Draußen schien die frühe Nachmittagssonne in die Gassen Wiens und erwärmte die Mauern ein bisschen. Der Tag war klar und kühl. Madelin schlang sich das Tuch enger um den
Kopf, um sich vor dem kalten Wind zu schützen. Sie eilte über den Fleischmarkt vorbei an Sankt Laurenz auf der einen und der Kodrei Goldberg auf der anderen Seite in Richtung Universität.
Auf dem Eck bei den Predigern vor dem Collegium ducale , dem Hauptgebäude der Universität, hielt sie inne. Von hier aus konnte sie sowohl die Nova structura als auch das Bibliotheksgebäude der Universität sehen. Dem Kommen und Gehen nach hatten sich hier wie in vielen anderen Gebäuden Landsknechte eingenistet, um ein Dach über dem Kopf zu haben. Was wohl die Magister und Professoren bei ihrer Rückkehr dazu sagen würden? Doch vielleicht kehrten die studierten Herrschaften ja sowieso nur zu einem Häuflein Asche zurück.
Sie ignorierte die Rufe und Pfiffe der Soldaten und bog in die Gasse, die zum Heiligenkreuzerhof führte. Schließlich stand sie vor der Werkstatt eines Kartenzeichners und hoffte, dass es der richtige war. Schräg gegenüber lag die Lammburse, ein Studentenhaus, das offenbar seit Belagerungsbeginn genutzt wurde, um einen Teil der Reiterei der Reichshilfe zu beherbergen - die Männer hatten das Wappen des Pfalzgrafen Philipp bei Rhein an die Tür gehängt. Madelin schob die Tür der Werkstatt auf und trat ein.
Innen roch es muffig und abgestanden. Beidseitig an den Wänden standen Regale mit Werkzeugen und Tintenfässern. Stirnrunzelnd stellte Madelin fest, dass Meister Woffenberger, wie das Schild über der Tür verkündet hatte, kein sonderlich ordentlicher Mann zu sein schien. Auf dem Boden lagen leere Papierrollen, fertig gezeichnete Karten und Skizzen sowie Pergamente alter und neuer Natur.
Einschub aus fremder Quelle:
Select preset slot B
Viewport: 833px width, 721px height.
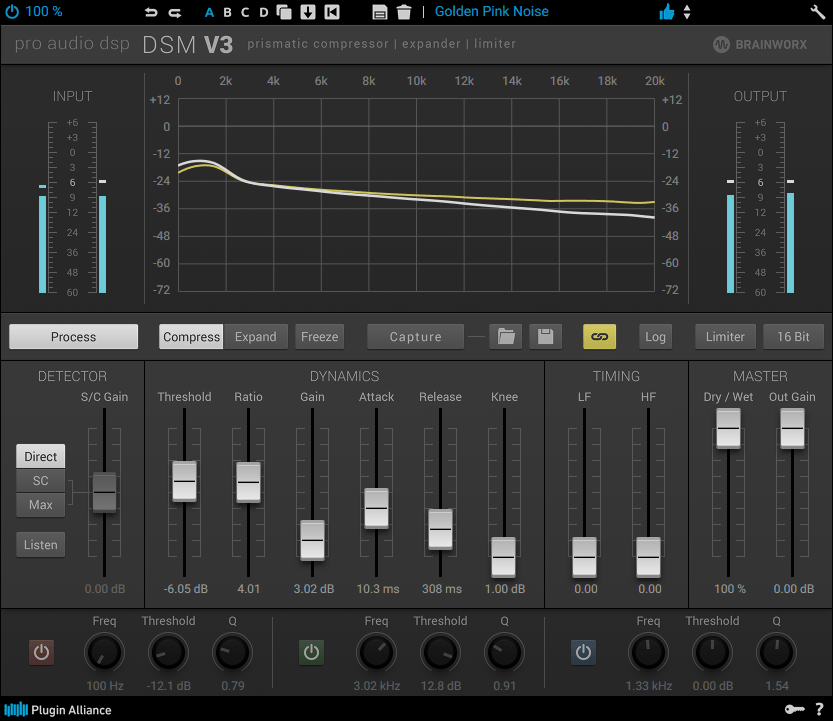(228, 12)
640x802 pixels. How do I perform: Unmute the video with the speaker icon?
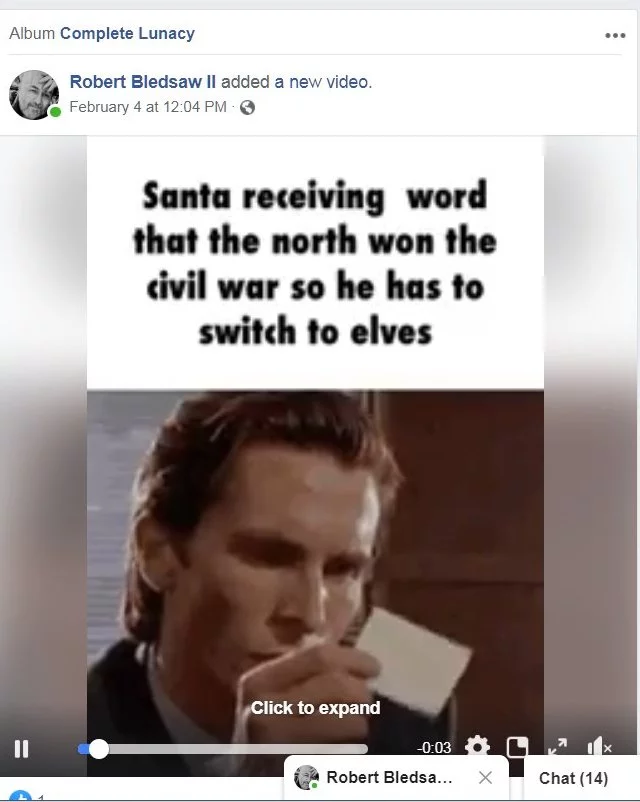pyautogui.click(x=599, y=747)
Ein dunkler eingetrockneter Tintenfleck hatte sich auf dem Holzboden ausgebreitet. Anderswo fand sich ein Häuflein verstreuter Farbpigmente.
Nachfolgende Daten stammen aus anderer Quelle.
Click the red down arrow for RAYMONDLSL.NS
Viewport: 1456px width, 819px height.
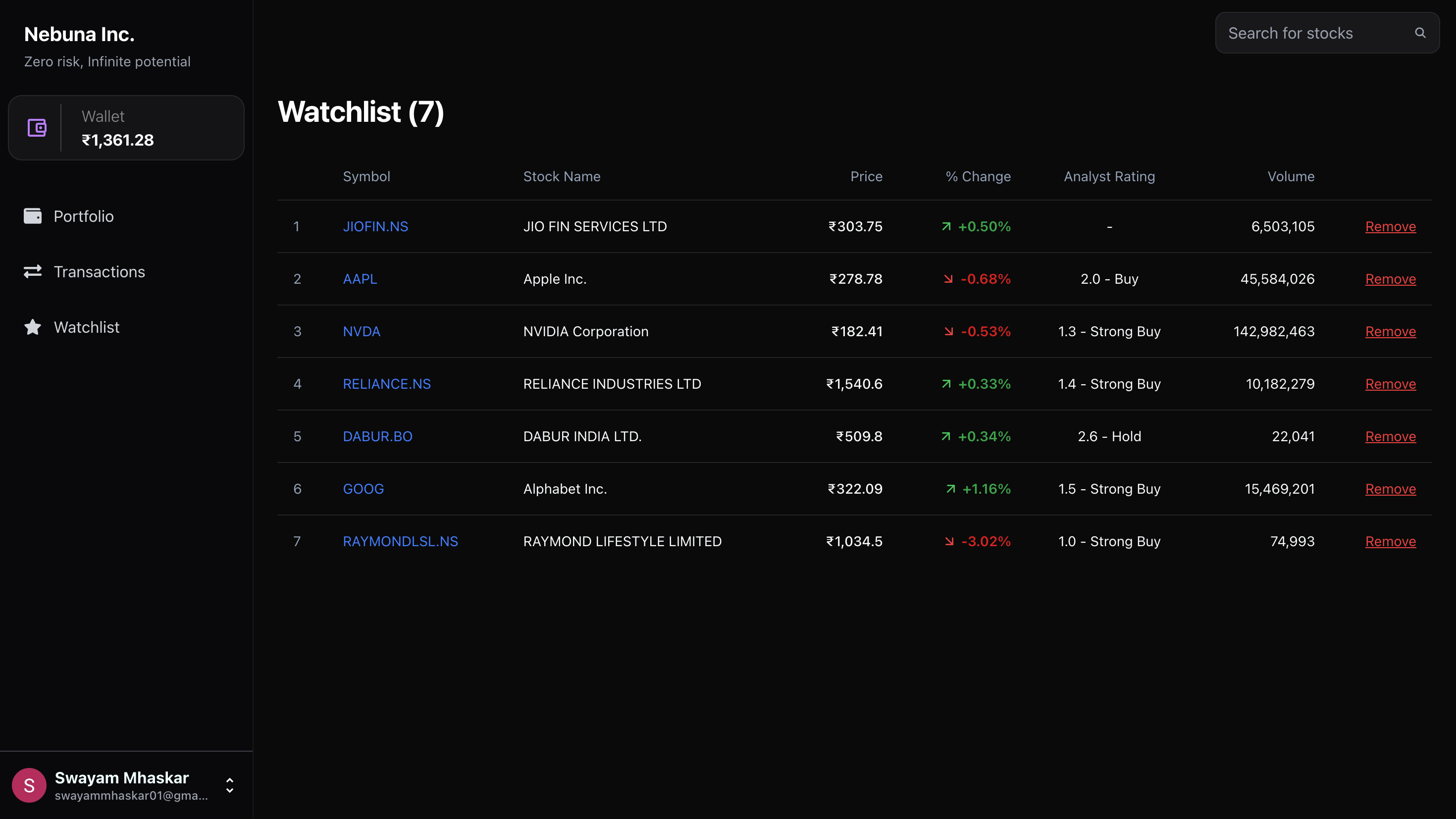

Die Fahrende schlängelte sich auf Zehenspitzen durch das
Durcheinander. Zwei Schreibpulte standen in der Werkstatt, doch die Fächer waren leer. Der Inhalt war herausgeräumt und lag auf dem Boden. Schließlich hielt sie vor dem dicken Ledervorhang, der im hinteren Bereich einen Ausgang aus der Werkstatt zu bergen schien. Möglicherweise ging es hier in den Wohnbereich Meister Woffenbergers.
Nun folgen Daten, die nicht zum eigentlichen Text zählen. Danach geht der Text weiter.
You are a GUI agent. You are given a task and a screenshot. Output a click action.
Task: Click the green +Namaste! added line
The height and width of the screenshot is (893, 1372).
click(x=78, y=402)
»Gott zum Gruße«, sagte sie laut, denn in diesen Zeiten sollte man niemanden in seinen eigenen vier Wänden überraschen, ohne sich angekündigt zu haben. Im besten Fall wurde man als Plünderer verhaftet, im schlechtesten gleich mit einem Schwert empfangen. Von den Wiener Bürgersleuten waren viele sehr wehrhaft - mit der Bedrohung vor den Mauern dürfte sich das nicht gebessert haben.
»Meister Woffenberger?«, rief sie und schob den Ledervorhang auf. Der Gestank, der ihr entgegenschlug, trieb ihr die Tränen in die Augen und ließ sie würgen. Süßlich, abgestanden, zugleich unerträglich und widerwärtig drang er in ihre Nase.